When I was growing up, I went to this thing called Sunday School. I was always a little put out about the name, as the content had absolutely nothing to do with the actual day of the week. We didn’t call the school I was attending each day of the week “Weekday school” – and so I thought it was a silly idea to call something Sunday school if we weren’t going to talk about Sundays at all. I’m crazy, I know – thanks for indulging me.
What we DID talk about though, were stories from the Bible. Adam & Eve, Moses and the exodus from Egypt, Noah and the Ark, Samson and Delilah, David and Goliath, Daniel and a den of lions – we hit all the major ones and more. It wasn’t the first time I had heard these stories, as my parents had been sharing them with me basically since I was born, but it might have been the first time that I was able to understand some of them, and have a conversation with other people about the events that they entail. It was a learning experience, and one I am grateful for.
Imagine my surprise however, when, upon becoming old enough and interested enough to read the stories for myself – I realized that my Sunday School teachers had left out some of the best parts! For instance, in the story of Noah and the ark, no Sunday school teacher had ever bothered to read to me the part, where after landing the ark and celebrating with his family – Noah proceeds to drink too much and lay “uncovered” in his tent for all the world, including his children, to see. When sharing with me the story of Moses and his leading God’s people out of Egypt – not one time had anyone informed me that Moses had actually killed a guy before he left Egypt the FIRST time. And Daniel and the lions den, well did you know that the ENTIRE families of those responsible for Daniel’s being tossed down there actually wound up being thrown in after he got out? No? I didn’t either.
Now I understand that, we were young, and my teachers were probably informed to keep the whole thing PG. It makes sense – you don’t want to traumatize young children with the ideas of death and depravity. But with that said, I believe there does come a point at which the WHOLE story should be told. After all it did make it into the Bible – and I think there’s a reason.
Just for arguments sake, let’s use the story of Moses. Saved by God at birth, rescued by the Pharaoh’s daughter, Moses lives a life of privilege. Eventually he “leaves” Egypt and becomes a shepherd, only to be greeted by God in an unconsumed burning bush, and instructed to go back to Egypt and ask Pharaoh to “let his people go.” Now sure, as a kid, I understood the fear one would have to conquer to walk into the home of the most powerful person around, and ask them to do something that they didn’t want to. I asked my parents and teachers for things all the time, and was often afraid that they would be less than agreeable. Conquering your fear is an important thing to teach kids, and I’m sure this story has helped more than its fair share.

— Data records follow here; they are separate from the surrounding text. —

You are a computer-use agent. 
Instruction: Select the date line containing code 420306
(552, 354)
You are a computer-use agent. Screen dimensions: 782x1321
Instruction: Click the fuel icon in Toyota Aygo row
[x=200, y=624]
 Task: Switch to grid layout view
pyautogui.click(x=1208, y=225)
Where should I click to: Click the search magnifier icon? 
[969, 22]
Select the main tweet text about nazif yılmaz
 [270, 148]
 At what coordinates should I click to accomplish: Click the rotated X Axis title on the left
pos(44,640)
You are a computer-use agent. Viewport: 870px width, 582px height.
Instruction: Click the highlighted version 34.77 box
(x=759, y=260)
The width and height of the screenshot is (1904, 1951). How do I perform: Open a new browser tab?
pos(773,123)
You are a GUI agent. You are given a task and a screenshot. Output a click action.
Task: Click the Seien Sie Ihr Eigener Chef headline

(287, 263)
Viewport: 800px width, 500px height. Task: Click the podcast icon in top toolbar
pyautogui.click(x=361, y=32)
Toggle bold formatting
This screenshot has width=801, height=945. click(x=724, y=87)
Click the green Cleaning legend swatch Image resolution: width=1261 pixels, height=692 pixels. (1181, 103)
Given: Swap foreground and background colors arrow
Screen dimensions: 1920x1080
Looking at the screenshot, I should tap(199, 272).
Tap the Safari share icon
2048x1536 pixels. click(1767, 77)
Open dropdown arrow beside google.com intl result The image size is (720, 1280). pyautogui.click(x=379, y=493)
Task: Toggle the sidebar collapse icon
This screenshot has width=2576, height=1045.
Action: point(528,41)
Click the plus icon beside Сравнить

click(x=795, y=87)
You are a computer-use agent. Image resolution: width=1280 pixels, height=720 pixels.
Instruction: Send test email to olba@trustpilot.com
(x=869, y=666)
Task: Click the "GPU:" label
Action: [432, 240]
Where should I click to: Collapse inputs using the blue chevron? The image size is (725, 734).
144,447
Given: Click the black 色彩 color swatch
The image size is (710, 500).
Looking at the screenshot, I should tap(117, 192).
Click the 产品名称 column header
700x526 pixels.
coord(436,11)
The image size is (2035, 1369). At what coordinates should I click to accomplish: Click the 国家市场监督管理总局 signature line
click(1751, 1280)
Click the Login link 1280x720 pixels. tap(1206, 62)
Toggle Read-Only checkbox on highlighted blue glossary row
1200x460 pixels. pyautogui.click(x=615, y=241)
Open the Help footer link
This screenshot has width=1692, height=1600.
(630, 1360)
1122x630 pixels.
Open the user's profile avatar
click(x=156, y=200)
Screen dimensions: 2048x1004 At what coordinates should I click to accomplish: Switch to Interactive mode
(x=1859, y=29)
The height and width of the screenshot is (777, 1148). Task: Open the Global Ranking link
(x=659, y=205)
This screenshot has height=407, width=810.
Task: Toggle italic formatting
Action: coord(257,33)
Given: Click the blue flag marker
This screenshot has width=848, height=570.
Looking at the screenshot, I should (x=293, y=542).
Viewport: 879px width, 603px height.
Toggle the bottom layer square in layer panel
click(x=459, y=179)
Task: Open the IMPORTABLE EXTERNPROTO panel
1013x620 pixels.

But the older we get, the more complex our emotions become – if you need proof, just watch the movie Inside Out. Some of those fairly complex emotions that Middle and High School students are just starting to deal with are things like; lack of self-esteem, regret, guilt and shame. Wouldn’t you know it, these are, I think, the same emotions Moses is dealing with when that fiery bush beckons him back to Egypt. He feels guilty. He is ashamed of what he had done. He doesn’t believe that God would EVER want to use someone like him to accomplish His plans or purposes. And so, at first, he says no. No God, not me. You don’t know what I’ve done. You don’t know who I really am. You should probably send someone else. Haven’t you ever felt that way? Under qualified and unprepared? I think we all have.
That’s what makes God’s choice and insistence of using Moses so incredible and inspiring. Turns out God DOES know Moses’ past and his misgivings, and He chooses to use Him anyway. In fact, He basically says that it makes Moses the perfect person to go, because, while the people and Pharaoh won’t expect or accept anything from HIM, they will be able to see that all the impressive things that follow are directly from an all-powerful God. His failures allow God to be featured. Don’t you think that’s a part of the story our teenagers need to hear? Don’t you think it’s something most ADULTS could use as well? My history in ministry tells me the answer is a resounding, YES.
So what I am REALLY advocating here? Am I making a plea to endanger the innocence of young children, with all the gory details of Scripture? No, I am not. I have a six year old son, who I will attempt to keep as pure and undefiled as I can for a VERY long time. But what I am asking is, can’t we (the collective of God’s church) do better? Can’t we have a plan to, and make a point of, revisiting these stories and beginning to include the details as they become more appropriate? Will it take more work? Sure. Will it sully the name of some of our “heroes” from Sunday school days. Absolutely. But it will also make God’s Word living and alive to an entirely different audience in a more complete and relevant way. It will give them the WHOLE story and allow them to see, that the people God used back then, aren’t really any different than the people He wants to use right now.
When I turned 12, my church handed me a Bible during a service and “graduated” me from Sunday School. It was a valiant effort at being nice. What I wish they would’ve done, and what many people in my life eventually did, was sit me down, and fill me in on the whole story. God’s story. That’s the story that changed my life. It’s the story I’ve read and re-read for years. It’s the story I’ve dedicated my life to telling. My hope is that in telling it to you – God might just use His story to show you He can use you too.